= Hamnuna =

Hamnuna (Hebrew: המנונא) is the name of several rabbis from the period of the Talmud, among them:

- Hamnuna Saba ("the elder"). Second generation Babylonian amora (mid third century CE). A pupil of Rav. After Rav, he became the head of the rabbinical academy at Sura. The Talmud contains many halakhic rulings, aggadot and prayers from him. He was an associate of Rav Chisda.
- Hamnuna Saba (Zohar). According to the Zohar, a rabbi from the Land of Israel from the third generation of tannaim. He is never mentioned in the Mishnah or Talmud, but appears frequently in the Zohar.
- Hamnuna III. Third generation Babylonian amora. He grew up in Harpania and later moved to Harta of Argiz, near Baghdad. He also was a colleague of Rav Chisda, and was a pupil under Rabbi Judah and Ulla.

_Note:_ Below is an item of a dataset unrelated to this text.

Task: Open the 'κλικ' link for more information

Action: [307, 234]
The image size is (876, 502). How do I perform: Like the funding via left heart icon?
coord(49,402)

- Hamnuna IV. Fourth generation Babylonian amora, teacher of Rav Papa.
- Hamnuna Zuta ("the younger"), late fourth century CE. A confession prayer he was fond of reciting on Yom Kippur eventually became part of the Yom Kippur prayer service.
According to the Encyclopaedia Judaica, "Other amoraim of the same name, some with and some without appellations, who lived in the third and fourth centuries and whom it is difficult to identify, are referred to in the Talmudic sources."